EXERCISE TASKS =>
1. Decide whether each statement below agrees with the essay on Hawaiian surfing. Answer yes or no for each, and quote the words of the essay that settle it. (a) The writer says the story is mainly about who taught them to surf. (b) The essay says surfing still draws people to the islands today. (c) The writer says they have come full circle in their surfing.
2. Carry the essay on Hawaiian surfing forward from its final sentence.

EXTRACTED TEXT =>

■ ■ ■ ■ ■

Words by: Tom Pohaku Stone Photography by: David Pu’u
You know, people ask me, “How did you learn to surf?” and, “What was your first surfboard?” Well, that can be a long tale on both ends. My story isn’t so much about who taught me to surf or to make wood boards; rather, it is about those who inspired me to do those things. From a very Hawaiian perspective, I was born to surf. The ocean is in my blood, and my entire life has revolved (both knowingly and unknowingly) around that component of my cultural self. Of course, surfing is nothing new in the Hawaiian Islands. Surfing was (and is) just something Hawaiians did daily. It is as much a part of our life as hula and our language. Hawaiians are an ocean people – it is only natural that we did, and still do, gravitate to the waves.
Change came with the missionary disapproval of such frivolous and lascivious pastimes and was compounded by our great dying. We Hawaiians were willing to give up our native practices to believe in a god that would give us everlasting life, to change the very essence of our way of life for ‘salvation’. Little did we know that we’d be giving up more than our ancient traditions, that our culture would be sold to the highest bidder (tourism), and our lands would be ripped away from us. One could even say that surfing and the Hawaiian lifestyle was the focal point of tourism, and surfing is still what brings people to these islands today. Despite the changes my ‘ohana (extended family), like many other Hawaiians, were still enjoying the happy side of our culture – surfing, unknowingly preserving our way of life for future generations.
Have I come full circle in my surfing? Not really! I feel like I’ve just been reestablishing my connection to my surfing roots, my surfing mo’oku’auhau (genealogy). I believe that when I finally started asking questions about what it meant to me to be Hawaiian I began to understand why I had problems fitting in with the contemporary mainstream of surfing culture. Shoot, anyone who knew me back in the day might say I had trouble fitting into contemporary society in general!

■ ■ ■ ■ ■

DATA SECTION =>
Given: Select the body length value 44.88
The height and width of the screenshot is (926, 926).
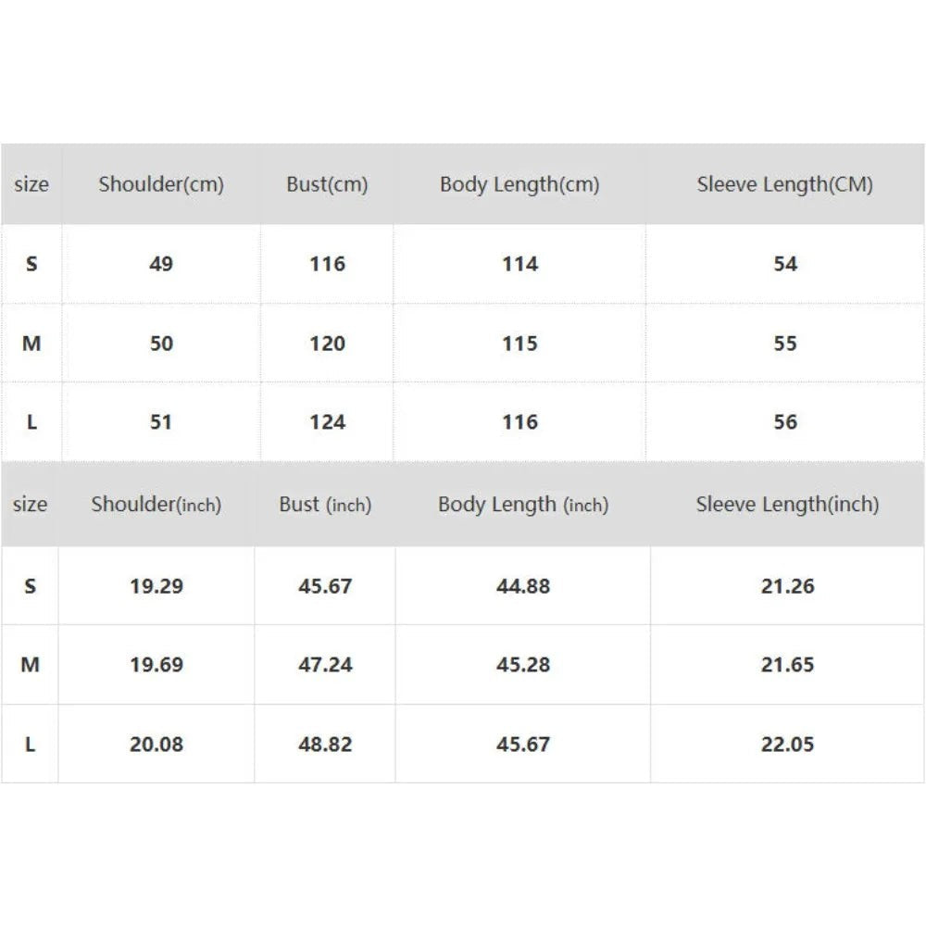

■ ■ ■ ■ ■

ANSWERS =>
1.
(a) No: "My story isn’t so much about who taught me to surf or to make wood boards; rather, it is about those who inspired me to do those things."
(b) Yes: "surfing is still what brings people to these islands today."
(c) No: "Have I come full circle in my surfing? Not really!"

2.
I was never interested in the money or fame that can come from a professional surfing career. I have always been driven by the desire to just surf. That being said, I do live in this world. I’ve got bills and a family, so … you do what you’ve got to do to survive. I’m just striving to create a harmonious relationship between the things I love and the things I need. I’ve managed to create a balance (in spite of the unpredictable) through education, through my work at the University of Hawai’i, through my role as an educator and scholar.
In the days before contact, it was not unusual for Kanaka Maoli (Native Hawaiians) to drop everything when the waves came. Our lives revolved around surfing, and that has been no different for me. I am up with the dawn ready to go if I know the waves are there, with all my boards (including at least one koa board) loaded into my van the night before.
My surfing has been a continuous journey of learning, with some things definitely coming full circle. Surfing on 100lb koa (or mango) surfboards or the lightweight wiliwili board is something rooted not just in the traditions of my culture, it also has its origins in my early childhood.
Why, with all the new technology, would anyone want to ride a surfboard that weighs a hundred pounds or more? Well, it’s about the environment you grow up in. I just happened to come into my own in surfing at a very young age and at a time when one era was ending and another beginning. I spent a lot of my younger days on the beach at Waikiki. I was told that, before I could actually surf, I had to be able to carry the surfboard (wooden) from the old lockers there on Waikiki Beach to the ocean.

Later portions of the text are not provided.